Gardal, you can capitalize God, Jesus, and His, but you are somehow unable to use the caps lock at the beginning of a sentence.
I so sorry the FSM did not bless you with intelligence.
Ramen
dude fsm sucks.(why must you all mock our Lord and Savior?) i mean, what’s the point in believing in a bunch of pasta with 2 meatballs.(what’s the point of believing in the christian god? same poop different toilet) the inventor of this thing was drunk when he thought about it.(and he did a marvelous job, don’t you think so?) beer and stripper factories in heaven, and that the bunch of pasta created the universe when he was drunk… sucks. (so, burning in hell for eternity and a god who wont show his/her/its face doesnt suck?)you are all inventing things and not remembering our real Creator, God and His son Jesus and the whole Christian belief.(yes, BELIEF, not fact. we have as much proof of FSM as you do in god and jebus) you are throwing away Jesus’ sacrifice on the cross for some drunk bunch of pasta?. (dude, we aren’t throwing anything away, we are simply choosing to believe what we want, kind of like you christians, only we don’t brainwash our children before they can speak, we let them choose)………………………………………think well………………………………………(oh don’t worry I am)
-gardal
This is my very favorite type of hate mail. I love it when someone takes us seriously, and then blasts us for believing in something nonsensical, while simultaneously citing the very absurdities we’re parodying. Good times.
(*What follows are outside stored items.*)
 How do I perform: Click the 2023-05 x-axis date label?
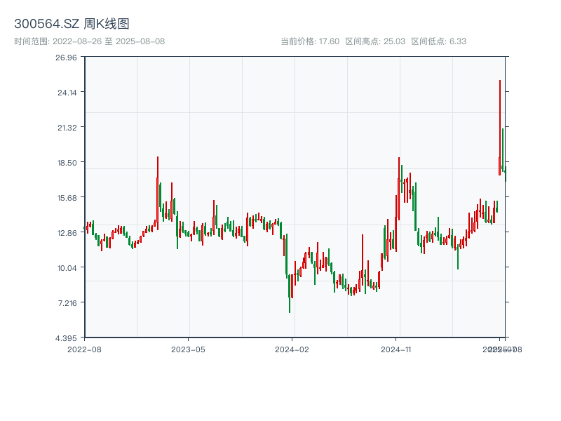188,349
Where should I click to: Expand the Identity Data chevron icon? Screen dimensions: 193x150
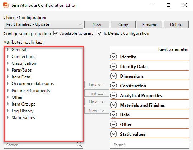[x=114, y=67]
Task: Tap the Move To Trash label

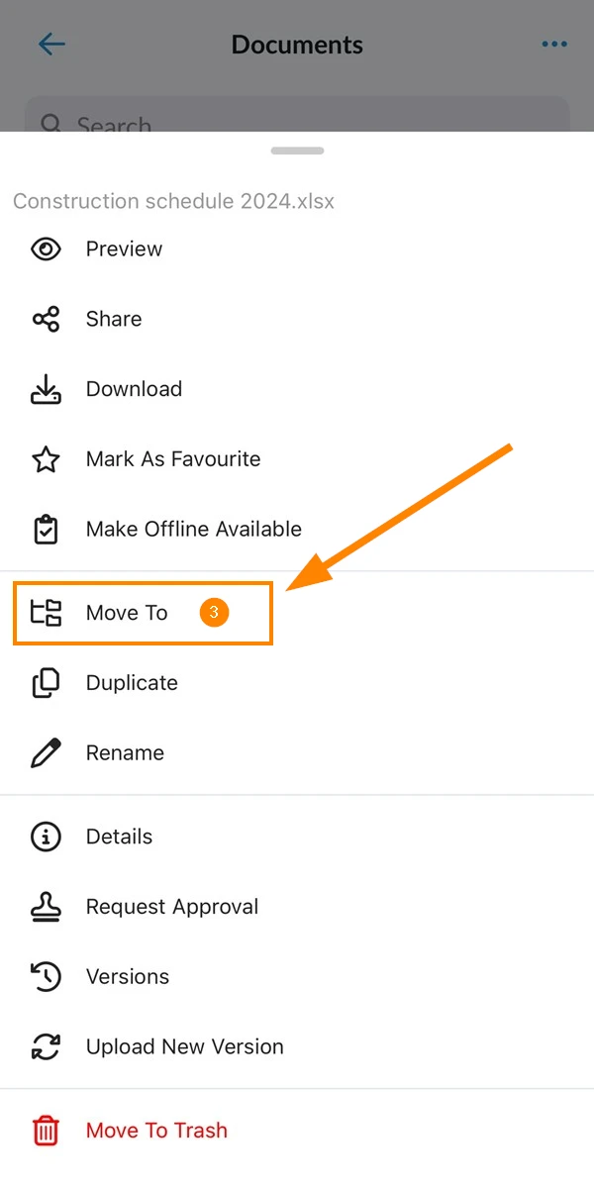Action: (156, 1131)
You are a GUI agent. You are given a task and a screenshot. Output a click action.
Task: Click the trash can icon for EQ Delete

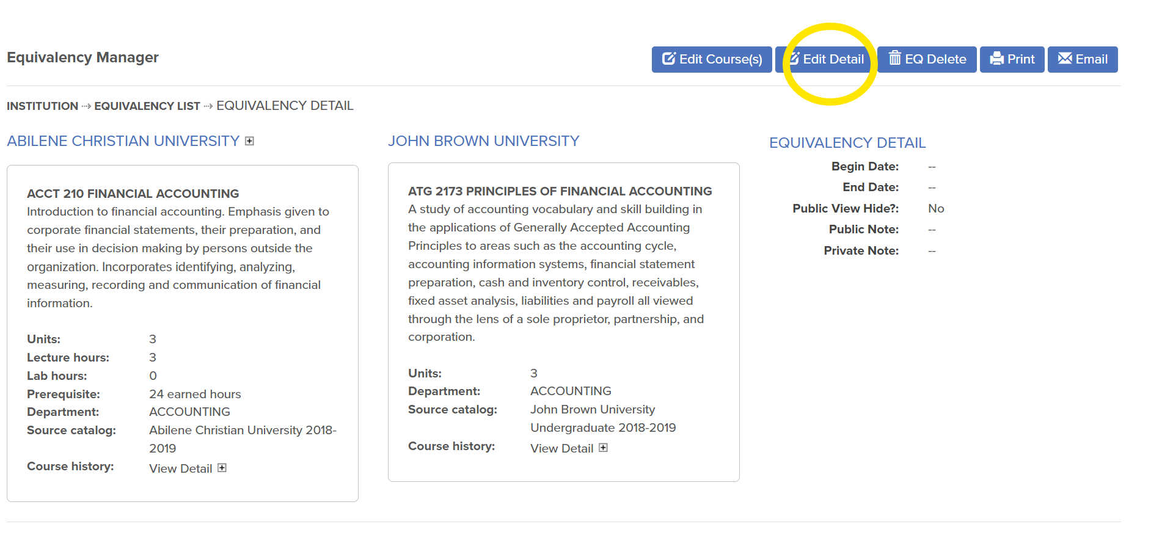tap(895, 58)
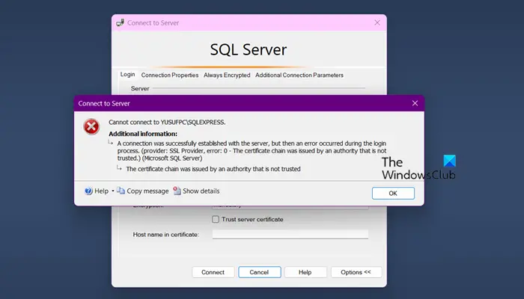Click OK to dismiss the error
Screen dimensions: 524x299
[393, 193]
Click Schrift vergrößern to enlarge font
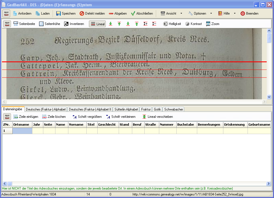Screen dimensions: 274x198 tap(87, 117)
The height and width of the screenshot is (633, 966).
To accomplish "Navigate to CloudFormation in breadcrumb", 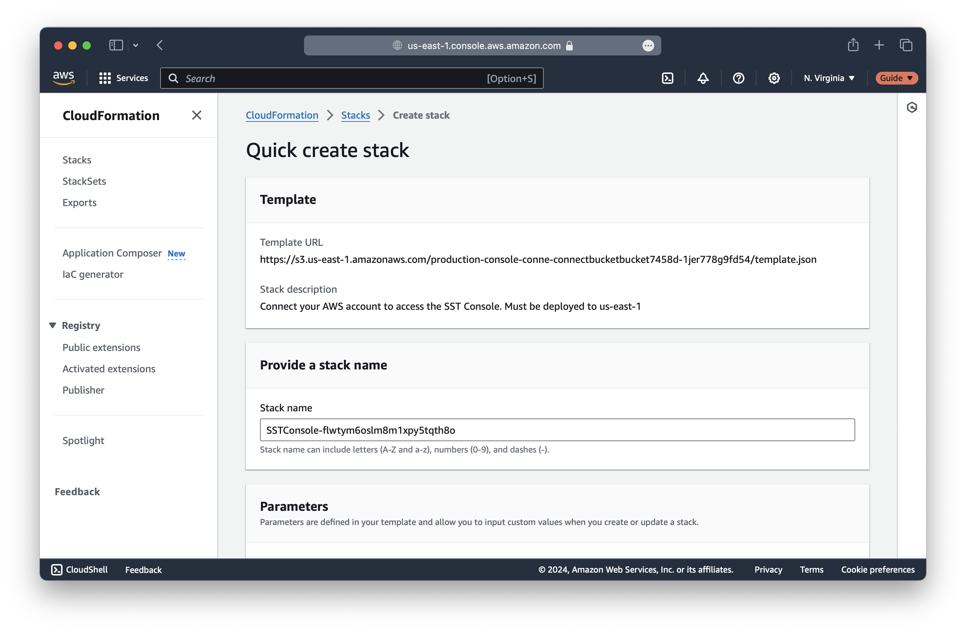I will [282, 115].
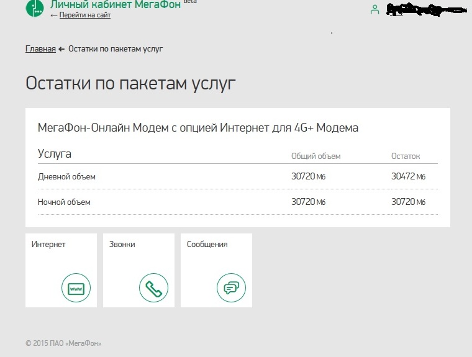Open the user profile icon

(374, 9)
Also the fact that he assumes Pastafarians are male..starting the sentence with Dude, possibly Dudette would acceptable as in “Dudes and Dudettes ?”
Still, our Main Dude For The Gig will forgive him when the day of Judgement is near and unlike an eternal fiery dip that we would get, he will instead be just placed at the back of the queue… unfortunately this means cold pasta and beer that has been opened and gone flat but hey who cares…
No Gardal we throw nothing away, we simply are fed up with all the crap the chuch puts out on a weekly basis, we formed a group to talk about what we are, and to remind mankind that logical conclutions have carried us father then blind belief
God….Jesus…what about Allah, Buddha, Zeus, or Odin??? Are these not valid gods? Isn’t each one worth our time? Can’t we just quit arguing about who has the best invisible friend? I grew out of imaginary friends years ago to be quite honest!